> WORK ITEM: All records below must be written out exactly, with the pictures excluded.

Stored records:
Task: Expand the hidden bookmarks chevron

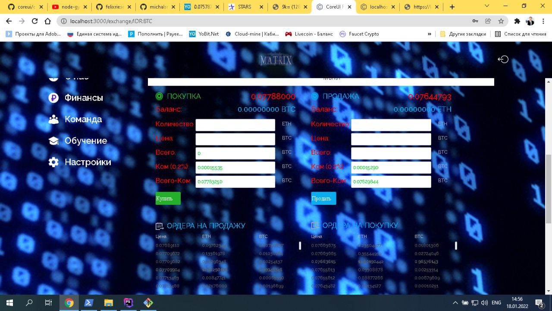Action: [x=430, y=34]
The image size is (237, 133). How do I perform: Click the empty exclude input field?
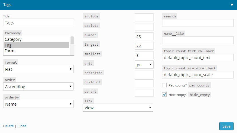click(x=144, y=27)
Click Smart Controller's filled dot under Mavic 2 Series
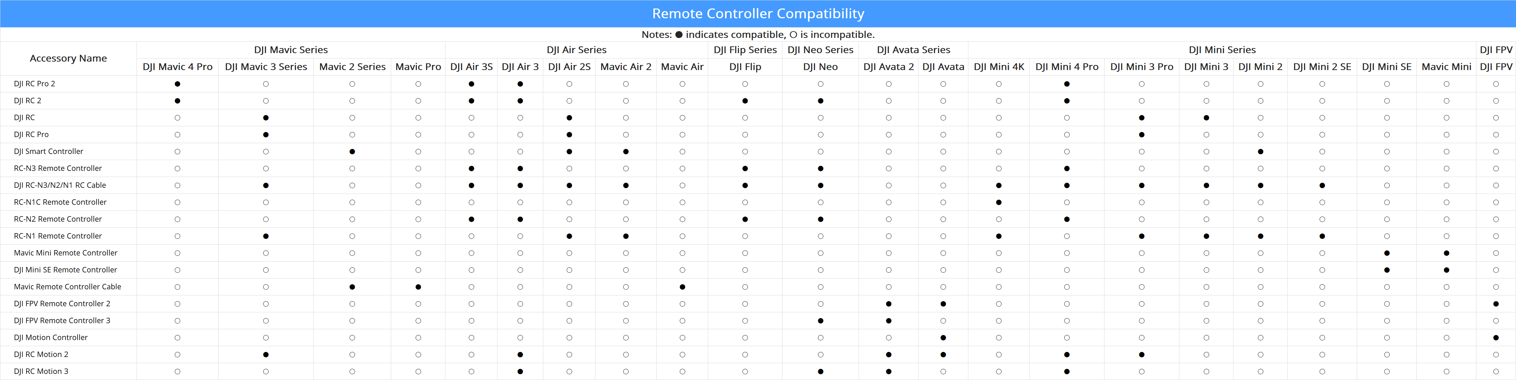The height and width of the screenshot is (380, 1516). [352, 152]
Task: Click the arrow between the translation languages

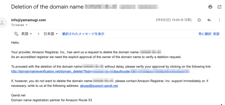Action: pyautogui.click(x=38, y=34)
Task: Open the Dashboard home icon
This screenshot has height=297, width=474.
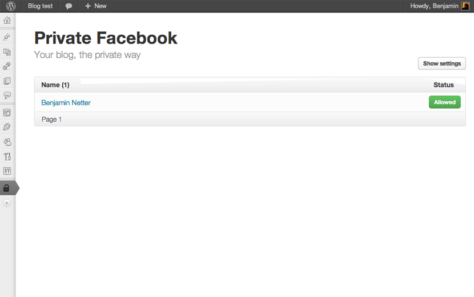Action: click(7, 20)
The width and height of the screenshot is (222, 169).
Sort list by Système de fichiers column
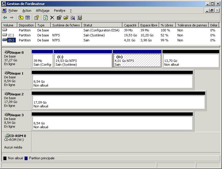(66, 25)
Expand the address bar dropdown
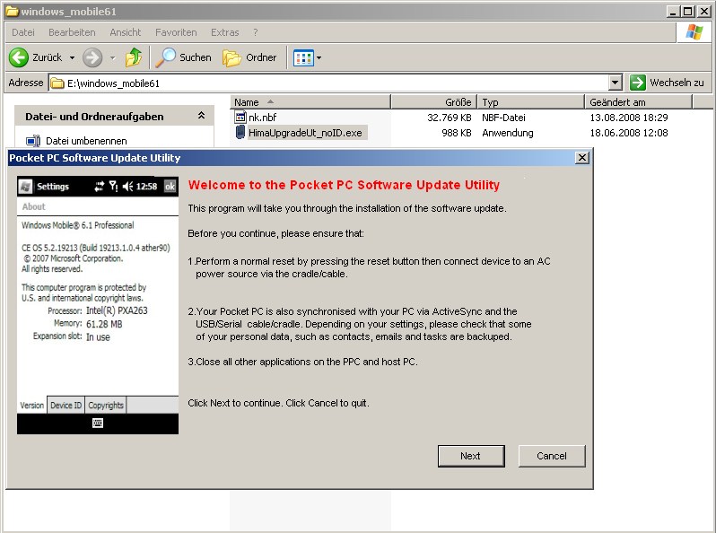716x533 pixels. point(615,83)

> SOLUTION TO THIS PROBLEM:
Task: Expand the hidden bookmarks chevron

Action: [x=430, y=34]
The image size is (237, 133). How do I perform: Click the empty exclude input field?
click(x=144, y=27)
Click Smart Controller's filled dot under Mavic 2 Series
The height and width of the screenshot is (380, 1516). [352, 152]
Task: Click the arrow between the translation languages

Action: pyautogui.click(x=38, y=34)
Task: Open the Dashboard home icon
This screenshot has height=297, width=474.
Action: click(7, 20)
The width and height of the screenshot is (222, 169).
Sort list by Système de fichiers column
(66, 25)
Expand the address bar dropdown
716x533 pixels. point(615,83)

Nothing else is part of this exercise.